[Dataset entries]
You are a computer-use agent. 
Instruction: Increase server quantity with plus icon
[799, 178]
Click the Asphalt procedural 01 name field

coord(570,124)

### YOUR GOAL
Word for word, extract all the records.

### TASK ANSWER
You are a computer-use agent. 
Instruction: Increase server quantity with plus icon
[799, 178]
Click the Asphalt procedural 01 name field

coord(570,124)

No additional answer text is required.